Germuth also stated Council should have a copy of the request which was made to the DFO, citing an article in the paper where the DFO stated it would be gravel, sand, silt and clay which would be dumped. Edgell told Council the material was analyzed in a lab and the majority of the material was clay but there were also the other materials found in the clay.
Scott clarified they could not simply dump this in the Douglas Channel. Macintire told her there was pushback but it never reached a conclusion so they looked for another answer and found Clio Bay.
Feldhoff wanted to know if there would be damage done if it were dumped in Douglas Channel. He was told it would be the same. The area would have to be re-colonized but it would be covering a healthy natural community. What would survive depends on how hardy it is and how much material would be dumped.

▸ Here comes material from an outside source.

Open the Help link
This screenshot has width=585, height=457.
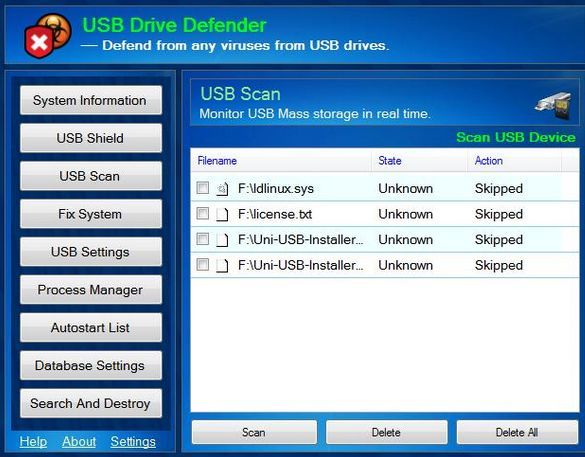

Germuth told them they are getting a lot more public feedback on this than they would on dumping in the middle of Douglas Channel because the dumping in Clio Bay had not been made public until recently while dumping in the middle of the channel had been made public.
“Everybody knew what was going on, I never had a single person ever mention that they had a problem with that. But because this was hidden from us, now you’re getting a lot of push back on this and everybody does support the LNG project but there are serious concerns about dumping in Clio Bay because you guys have been hiding it from us. We still haven’t received any documents on it or nothing,” said Germuth.
There were no further questions. Monaghan thanked them all for coming and stated there would probably be more questions at the open house. Monaghan added they invited the Department of Fisheries and Oceans but they sent their regrets.